Con La Bohème inició una nueva temporada de la Gran Opera de Houston. La buena noticia es que después de un año la compañía vuelve a su sede, el teatro Wortham, que como se sabe sufrió deterioros por las inundaciones del huracán Harvey en agosto del 2017. Además de una gala con Placido Domingo, no hubo grandes celebraciones por la reapertura del remodelado inmueble, ni se eligió un titulo significativo para la ocasión, como pudo haber sido Aida, con la que se inauguró el teatro en 1987. Dicho lo anterior, y considerando la cantidad de teatros que programan en la actualidad con tanta frecuencia esta obra maestra pucciniana, me hace pensar que ello obedece más a un imán publicitario para atraer público y llenar butacas, que a un legitimo interés artístico. Haciendo un recuento de las últimas veces que he visto la obra en los últimos tres años, por mencionar un periodo no muy extenso, y que han sido varias; me atrevería a decir que se ha descuidado el título convirtiéndolo en algo rutinario, con las mismas bromas y cargadas situaciones dramáticas, reposiciones de montajes antiguos, y sobre todo que los personajes pueden ser interpretados por cualquier artista, incluso inexpertos, todo bajo el pretexto de que es una obra popular del repertorio que siempre seguirá gustando. 
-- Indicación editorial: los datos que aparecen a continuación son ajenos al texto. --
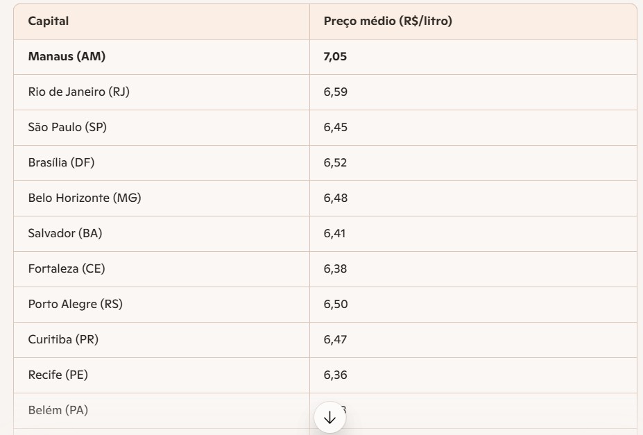Click the 7,05 price value
This screenshot has width=643, height=435.
(x=335, y=57)
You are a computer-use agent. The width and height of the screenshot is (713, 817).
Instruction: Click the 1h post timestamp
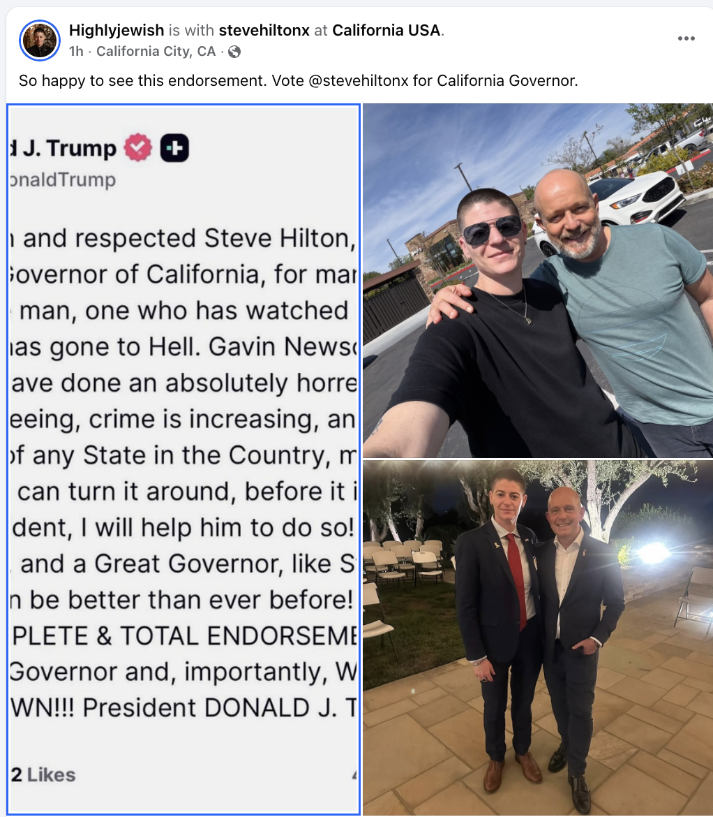[76, 52]
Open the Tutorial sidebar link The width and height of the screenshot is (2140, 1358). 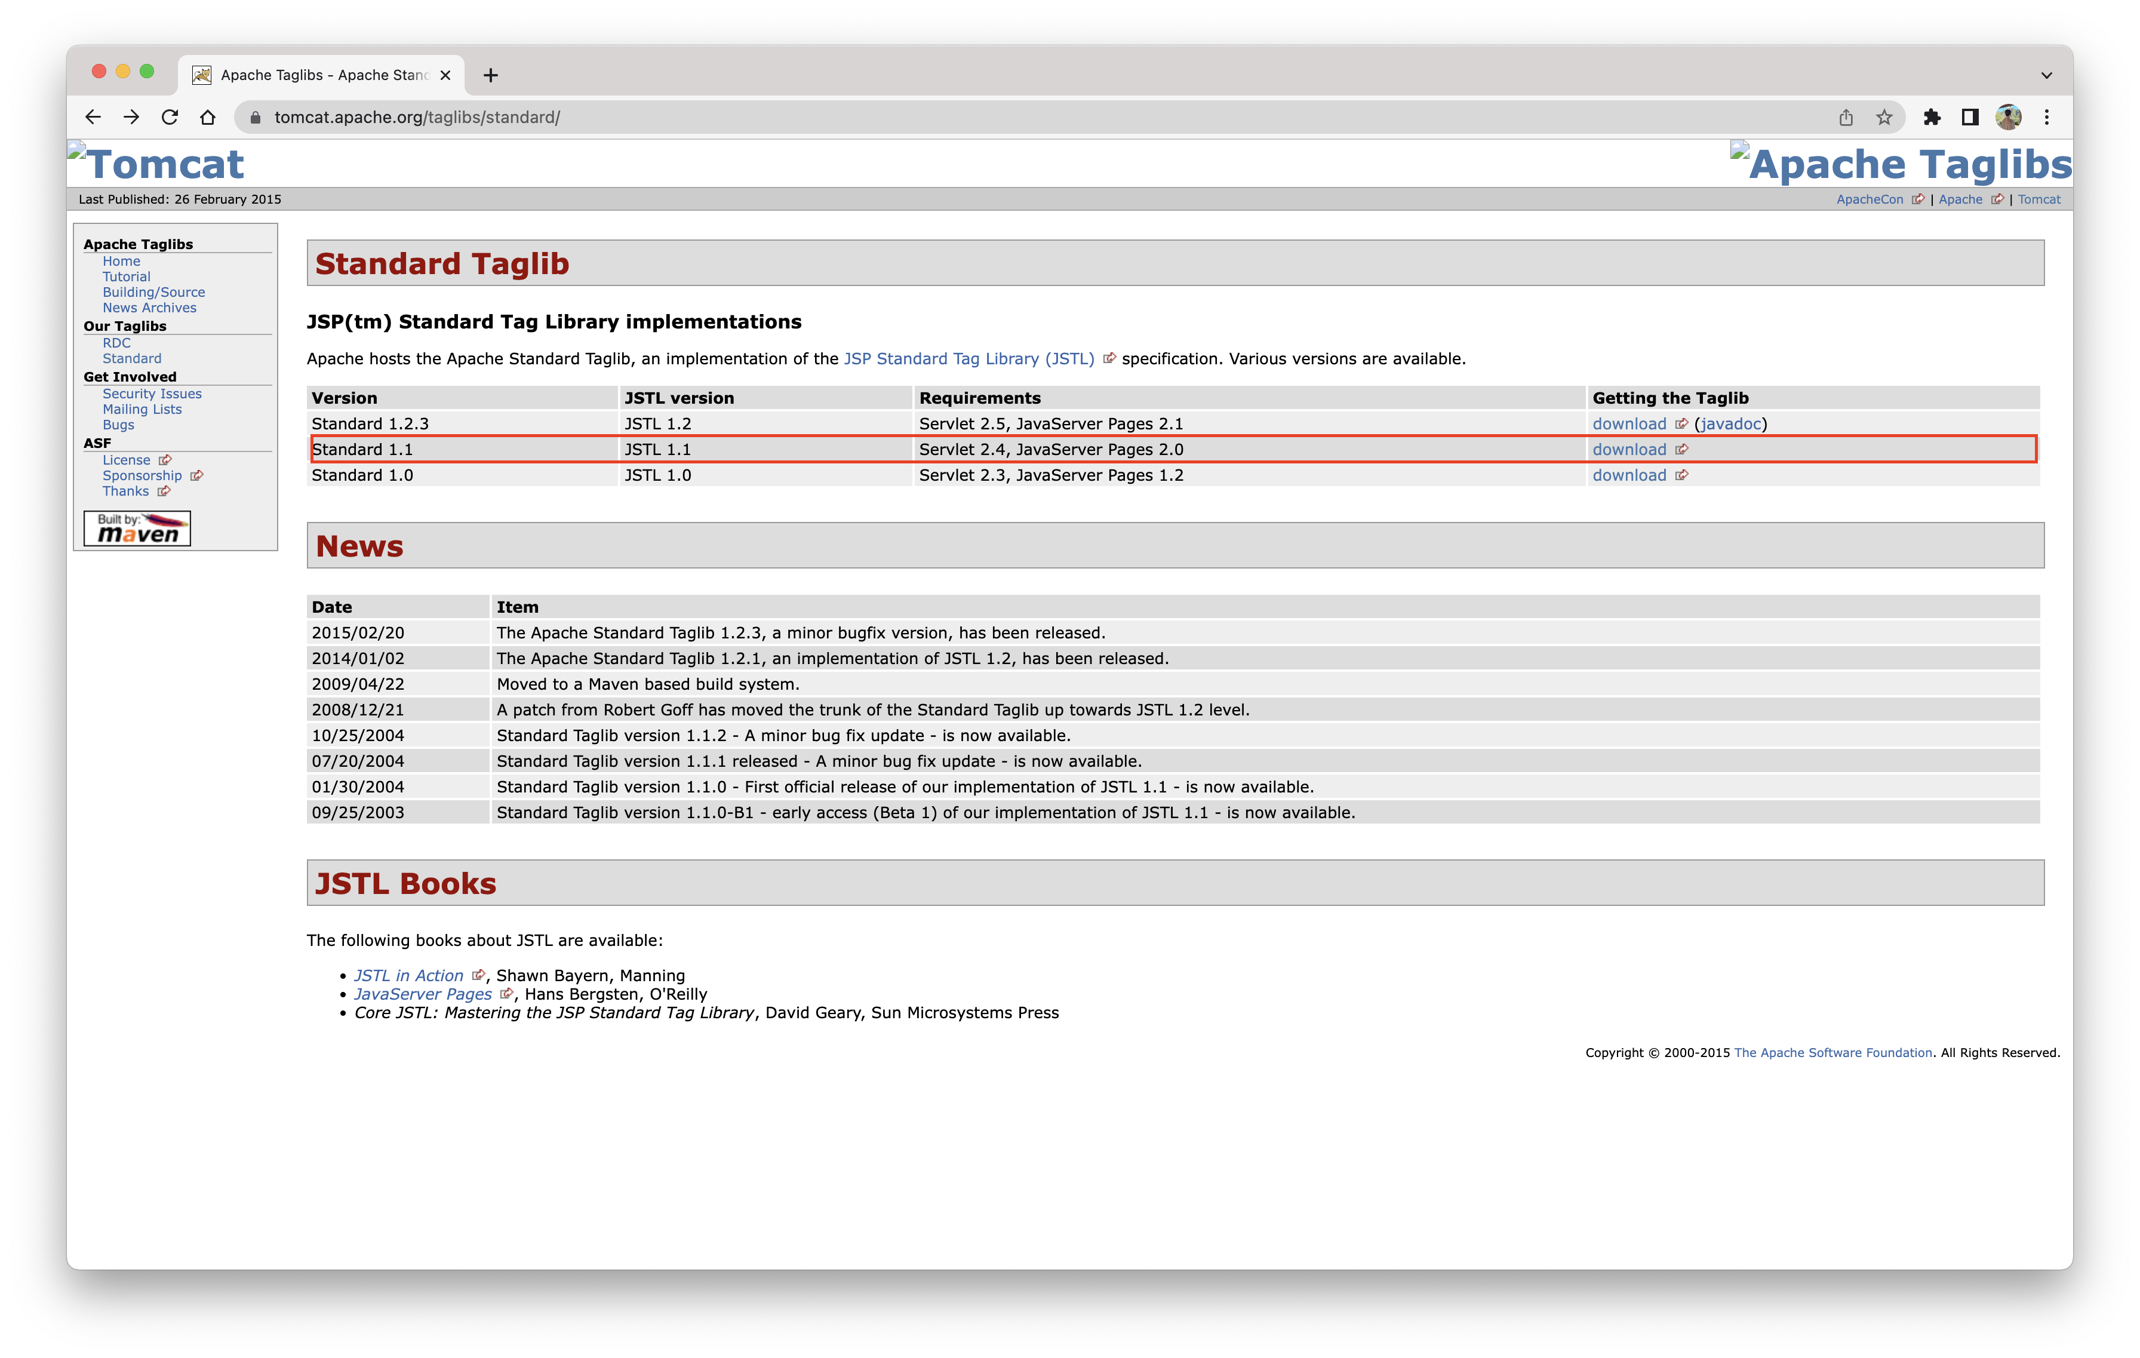click(126, 277)
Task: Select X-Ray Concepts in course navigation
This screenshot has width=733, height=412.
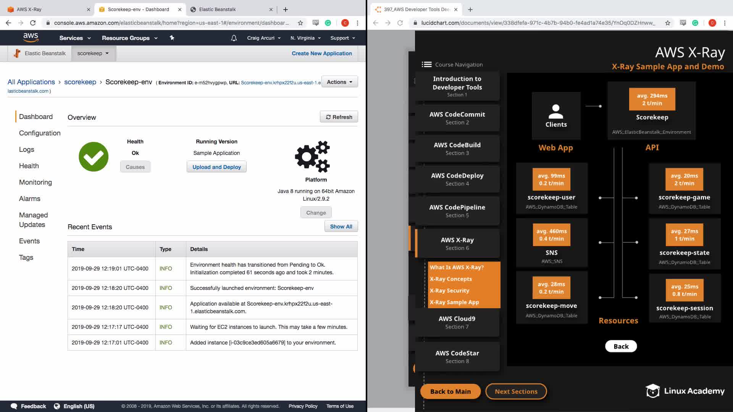Action: click(x=451, y=279)
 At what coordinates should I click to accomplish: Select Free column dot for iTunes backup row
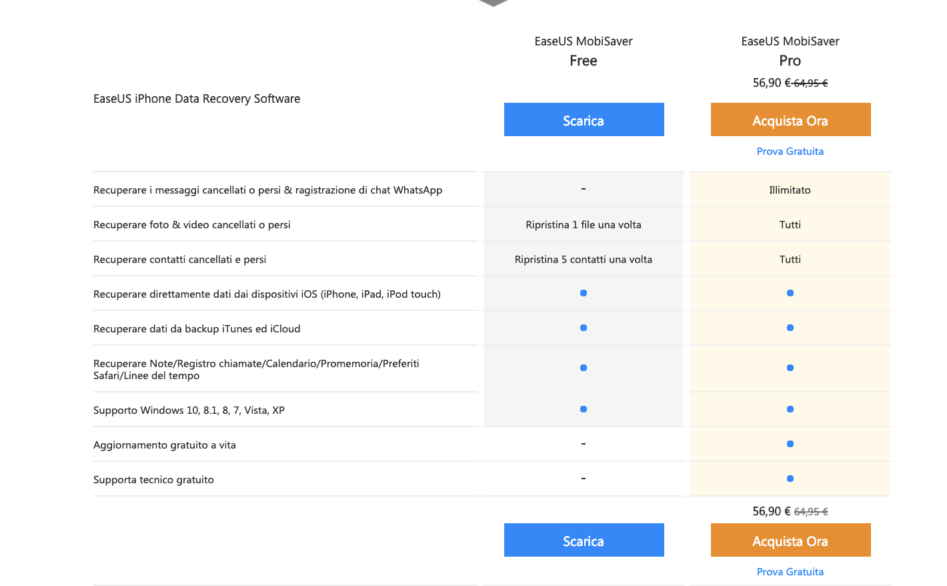tap(584, 328)
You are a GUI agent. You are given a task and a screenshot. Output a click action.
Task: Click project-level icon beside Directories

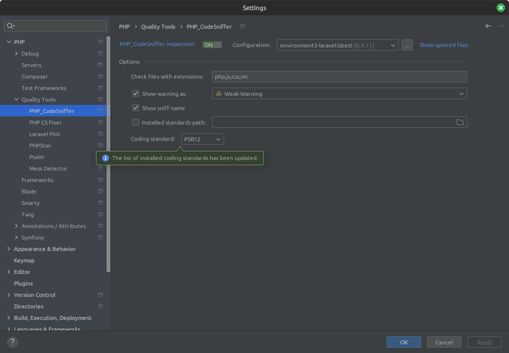(x=100, y=307)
La Bohème es una obra maestra y debe presentarse siempre con los más altos estándares artísticos, sin desgastarla, y sin desgastar al propio público.  La función que me ocupa no estuvo exenta de lo anteriormente dicho, ya que la puesta en escena de John Caird, con vestuarios y diseños de David Farley, si bien se apegó al libreto y tiene algunos destellos de brillantez, como la escena del Café Momus. fue en términos generales oscura, sombría y anticuada en su concepción, aunque el programa de mano indica que se trata de una coproducción entre tres teatros importantes. Parecería que la elección de elencos en Houston ya no tan acorde a la tradición y tamaño de la compañía, y solo el tenor italiano Ivan Magrì, exhibió un desenvolvimiento escénico destacable como Rodolfo, así como una clara tonalidad y buena proyección. La soprano Nicole Heaston mostro grato color en su canto, aunque se mostró rígida e inexpresiva como Mimì. Tanto el Marcello de Michael Sumuel como la Musetta de Pureum Jo tuvieron un desempeño muy discreto en esta función, y el bajo Federico de Michelis fue un seguro Colline. En el foso, James Lowe, dirigió con seguridad y precisión a la orquesta, que le dio buenos resultados, y en su lectura se notó la atención y cuidado que tuvo con las voces para encontrar un balance ideal.